▶ [What is expected]: Gather every line of the data below that contains the string "language". Case counts.

▶ [Screenshot pointing data]:

● ● ● ● ●

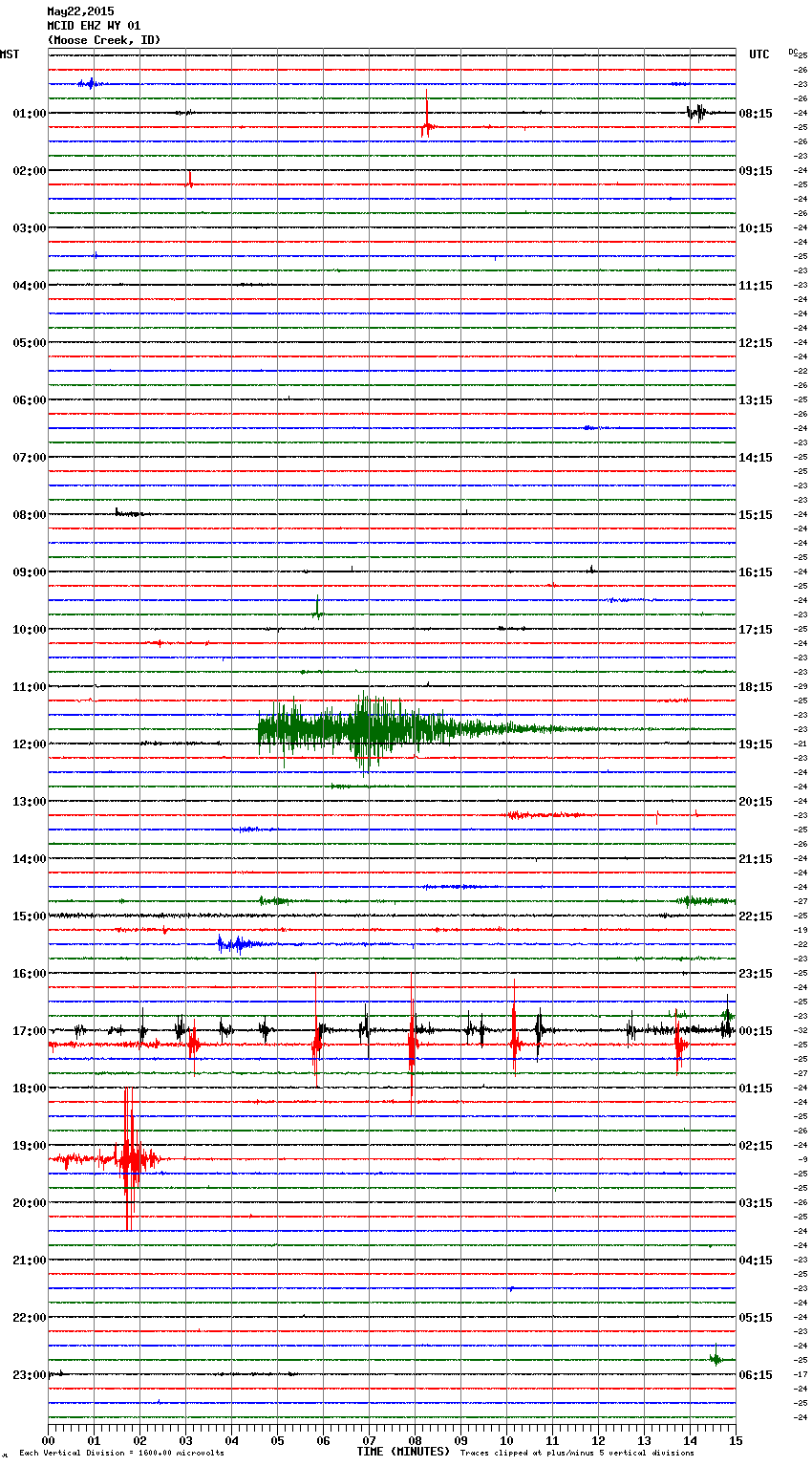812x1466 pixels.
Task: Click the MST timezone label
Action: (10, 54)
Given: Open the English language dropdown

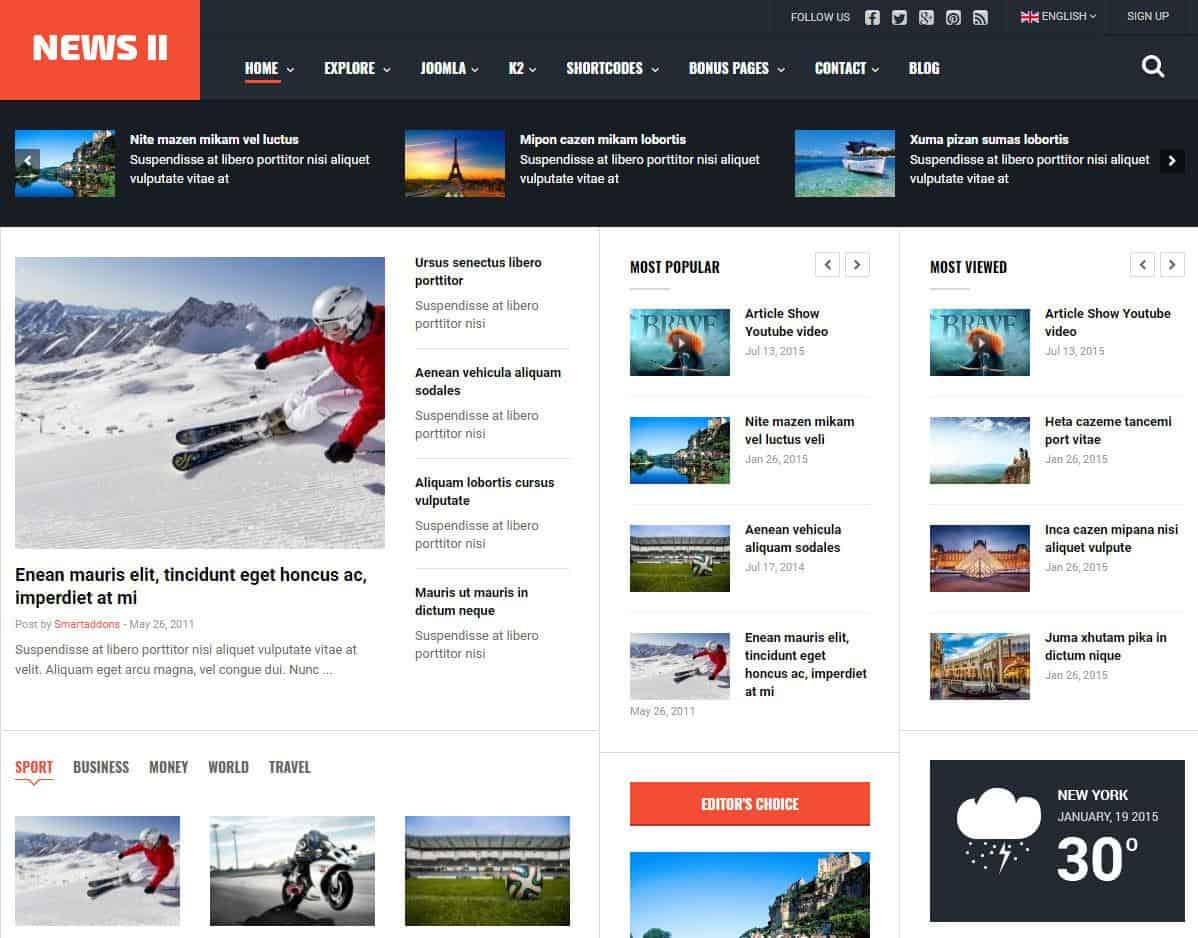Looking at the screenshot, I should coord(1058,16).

● ● ● ● ●

▶ [Answer to this task]:
Given: Open the English language dropdown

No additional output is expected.